| Provided material |

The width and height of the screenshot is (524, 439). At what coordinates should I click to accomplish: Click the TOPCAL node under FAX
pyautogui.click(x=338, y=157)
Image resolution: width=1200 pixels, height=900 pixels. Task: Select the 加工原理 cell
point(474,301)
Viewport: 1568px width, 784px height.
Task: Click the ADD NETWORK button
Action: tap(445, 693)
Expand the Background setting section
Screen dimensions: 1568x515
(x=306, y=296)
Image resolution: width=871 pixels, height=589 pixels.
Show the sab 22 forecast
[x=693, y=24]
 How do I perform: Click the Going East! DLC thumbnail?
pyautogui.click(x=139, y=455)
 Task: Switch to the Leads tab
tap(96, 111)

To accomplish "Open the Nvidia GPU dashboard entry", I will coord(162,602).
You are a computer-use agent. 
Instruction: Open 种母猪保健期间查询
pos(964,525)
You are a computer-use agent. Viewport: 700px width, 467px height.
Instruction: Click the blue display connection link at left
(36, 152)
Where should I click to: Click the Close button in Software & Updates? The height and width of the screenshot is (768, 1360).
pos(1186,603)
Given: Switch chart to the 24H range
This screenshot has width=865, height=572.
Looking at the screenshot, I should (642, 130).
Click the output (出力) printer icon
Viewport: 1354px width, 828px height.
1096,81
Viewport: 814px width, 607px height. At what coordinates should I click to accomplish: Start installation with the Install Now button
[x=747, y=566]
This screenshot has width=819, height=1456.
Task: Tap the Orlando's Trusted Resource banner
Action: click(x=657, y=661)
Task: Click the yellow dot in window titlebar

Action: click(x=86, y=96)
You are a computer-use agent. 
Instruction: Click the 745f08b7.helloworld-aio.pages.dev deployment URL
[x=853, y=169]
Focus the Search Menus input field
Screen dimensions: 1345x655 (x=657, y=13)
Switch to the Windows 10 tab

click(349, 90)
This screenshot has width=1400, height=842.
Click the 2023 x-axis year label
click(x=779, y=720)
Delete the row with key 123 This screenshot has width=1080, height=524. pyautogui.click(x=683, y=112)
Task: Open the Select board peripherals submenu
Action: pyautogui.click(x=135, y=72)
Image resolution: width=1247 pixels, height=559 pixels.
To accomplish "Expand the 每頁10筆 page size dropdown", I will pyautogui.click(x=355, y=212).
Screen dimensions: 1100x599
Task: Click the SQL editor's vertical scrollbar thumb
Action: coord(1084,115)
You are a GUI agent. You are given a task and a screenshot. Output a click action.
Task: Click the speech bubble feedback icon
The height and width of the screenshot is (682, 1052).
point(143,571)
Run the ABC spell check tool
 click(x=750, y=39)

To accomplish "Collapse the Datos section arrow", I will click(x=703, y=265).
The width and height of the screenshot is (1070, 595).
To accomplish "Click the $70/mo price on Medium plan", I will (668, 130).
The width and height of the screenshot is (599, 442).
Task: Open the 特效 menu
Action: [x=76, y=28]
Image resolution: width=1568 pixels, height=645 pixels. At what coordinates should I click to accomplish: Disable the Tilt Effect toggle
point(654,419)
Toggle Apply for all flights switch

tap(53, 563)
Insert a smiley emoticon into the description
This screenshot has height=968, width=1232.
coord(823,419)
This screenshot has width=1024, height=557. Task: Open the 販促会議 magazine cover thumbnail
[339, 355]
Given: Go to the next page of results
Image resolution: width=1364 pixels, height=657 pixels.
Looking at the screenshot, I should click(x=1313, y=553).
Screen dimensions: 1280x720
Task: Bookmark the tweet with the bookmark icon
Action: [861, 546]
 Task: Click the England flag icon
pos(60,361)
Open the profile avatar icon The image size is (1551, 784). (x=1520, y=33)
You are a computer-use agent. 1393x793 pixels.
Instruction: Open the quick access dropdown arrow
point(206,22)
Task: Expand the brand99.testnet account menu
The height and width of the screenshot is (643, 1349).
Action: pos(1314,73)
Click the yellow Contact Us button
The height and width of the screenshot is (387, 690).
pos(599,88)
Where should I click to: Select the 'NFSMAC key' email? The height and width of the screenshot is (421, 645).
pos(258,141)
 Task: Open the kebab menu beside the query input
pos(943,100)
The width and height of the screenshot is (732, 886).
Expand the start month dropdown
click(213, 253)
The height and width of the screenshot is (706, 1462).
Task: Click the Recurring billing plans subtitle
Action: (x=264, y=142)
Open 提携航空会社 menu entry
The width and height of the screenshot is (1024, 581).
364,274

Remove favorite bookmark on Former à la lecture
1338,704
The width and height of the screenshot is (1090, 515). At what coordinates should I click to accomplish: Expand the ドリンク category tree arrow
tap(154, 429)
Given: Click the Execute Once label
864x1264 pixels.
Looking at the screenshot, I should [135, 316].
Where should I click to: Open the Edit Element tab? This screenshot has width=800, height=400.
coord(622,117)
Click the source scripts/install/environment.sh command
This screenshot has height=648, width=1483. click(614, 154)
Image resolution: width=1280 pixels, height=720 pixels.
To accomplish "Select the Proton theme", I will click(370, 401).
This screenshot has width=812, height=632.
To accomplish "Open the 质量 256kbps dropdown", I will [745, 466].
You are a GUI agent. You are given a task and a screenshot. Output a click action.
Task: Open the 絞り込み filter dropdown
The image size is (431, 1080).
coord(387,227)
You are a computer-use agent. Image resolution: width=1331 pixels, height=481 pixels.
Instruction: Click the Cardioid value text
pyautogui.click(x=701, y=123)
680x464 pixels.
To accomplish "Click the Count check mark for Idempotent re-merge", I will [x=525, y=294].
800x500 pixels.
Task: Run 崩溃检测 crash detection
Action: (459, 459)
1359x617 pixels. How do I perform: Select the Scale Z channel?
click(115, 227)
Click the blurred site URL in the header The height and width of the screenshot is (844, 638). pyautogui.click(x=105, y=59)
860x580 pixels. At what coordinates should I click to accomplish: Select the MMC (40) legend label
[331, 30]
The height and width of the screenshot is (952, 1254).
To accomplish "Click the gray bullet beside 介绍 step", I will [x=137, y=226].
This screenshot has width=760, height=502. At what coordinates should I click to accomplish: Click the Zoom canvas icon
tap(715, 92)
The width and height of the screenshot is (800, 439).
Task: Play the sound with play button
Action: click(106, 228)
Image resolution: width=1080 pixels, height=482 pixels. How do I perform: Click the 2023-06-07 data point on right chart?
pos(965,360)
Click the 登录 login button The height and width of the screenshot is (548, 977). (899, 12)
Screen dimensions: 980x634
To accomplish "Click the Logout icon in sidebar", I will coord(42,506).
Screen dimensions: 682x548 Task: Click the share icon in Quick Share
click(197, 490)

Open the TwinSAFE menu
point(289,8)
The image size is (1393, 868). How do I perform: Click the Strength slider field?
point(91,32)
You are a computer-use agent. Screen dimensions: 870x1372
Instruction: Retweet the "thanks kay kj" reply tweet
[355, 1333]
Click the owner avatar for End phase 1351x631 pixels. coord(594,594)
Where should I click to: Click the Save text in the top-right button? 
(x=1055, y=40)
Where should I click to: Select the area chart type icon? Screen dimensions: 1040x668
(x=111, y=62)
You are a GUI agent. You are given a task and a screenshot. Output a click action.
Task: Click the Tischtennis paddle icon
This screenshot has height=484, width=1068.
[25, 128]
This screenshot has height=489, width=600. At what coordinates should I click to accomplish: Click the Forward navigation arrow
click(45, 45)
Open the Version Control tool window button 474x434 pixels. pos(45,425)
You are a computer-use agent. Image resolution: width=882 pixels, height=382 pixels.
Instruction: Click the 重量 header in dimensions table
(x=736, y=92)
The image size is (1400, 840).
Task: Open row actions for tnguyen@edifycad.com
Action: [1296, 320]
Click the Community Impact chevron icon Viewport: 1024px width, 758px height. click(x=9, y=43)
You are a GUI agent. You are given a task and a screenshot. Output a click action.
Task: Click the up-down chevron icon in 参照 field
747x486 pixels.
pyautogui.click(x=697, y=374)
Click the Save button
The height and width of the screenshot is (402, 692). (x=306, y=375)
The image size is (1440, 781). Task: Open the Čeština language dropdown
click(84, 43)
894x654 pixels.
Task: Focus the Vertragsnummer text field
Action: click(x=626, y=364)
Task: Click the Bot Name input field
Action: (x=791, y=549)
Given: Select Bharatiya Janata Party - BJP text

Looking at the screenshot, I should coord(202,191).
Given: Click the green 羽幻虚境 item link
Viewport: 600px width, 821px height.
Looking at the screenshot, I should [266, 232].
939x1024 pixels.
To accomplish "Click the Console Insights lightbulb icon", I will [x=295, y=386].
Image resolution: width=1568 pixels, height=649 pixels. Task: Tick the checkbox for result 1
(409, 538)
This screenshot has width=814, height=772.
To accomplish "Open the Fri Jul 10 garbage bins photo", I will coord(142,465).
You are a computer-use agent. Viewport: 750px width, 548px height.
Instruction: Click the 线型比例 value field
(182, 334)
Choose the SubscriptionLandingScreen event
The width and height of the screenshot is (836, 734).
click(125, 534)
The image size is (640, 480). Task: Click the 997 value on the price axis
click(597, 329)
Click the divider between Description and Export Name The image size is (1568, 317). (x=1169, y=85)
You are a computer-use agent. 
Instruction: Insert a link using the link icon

| Task brief |
Copy, exactly and only, the lines above that begin with the one containing "The image size is (1440, 781)." and finish with the one containing "Given: Click the green 羽幻虚境 item link".

| Completed task |
The image size is (1440, 781). Task: Open the Čeština language dropdown
click(84, 43)
894x654 pixels.
Task: Focus the Vertragsnummer text field
Action: click(x=626, y=364)
Task: Click the Bot Name input field
Action: (x=791, y=549)
Given: Select Bharatiya Janata Party - BJP text

Looking at the screenshot, I should coord(202,191).
Given: Click the green 羽幻虚境 item link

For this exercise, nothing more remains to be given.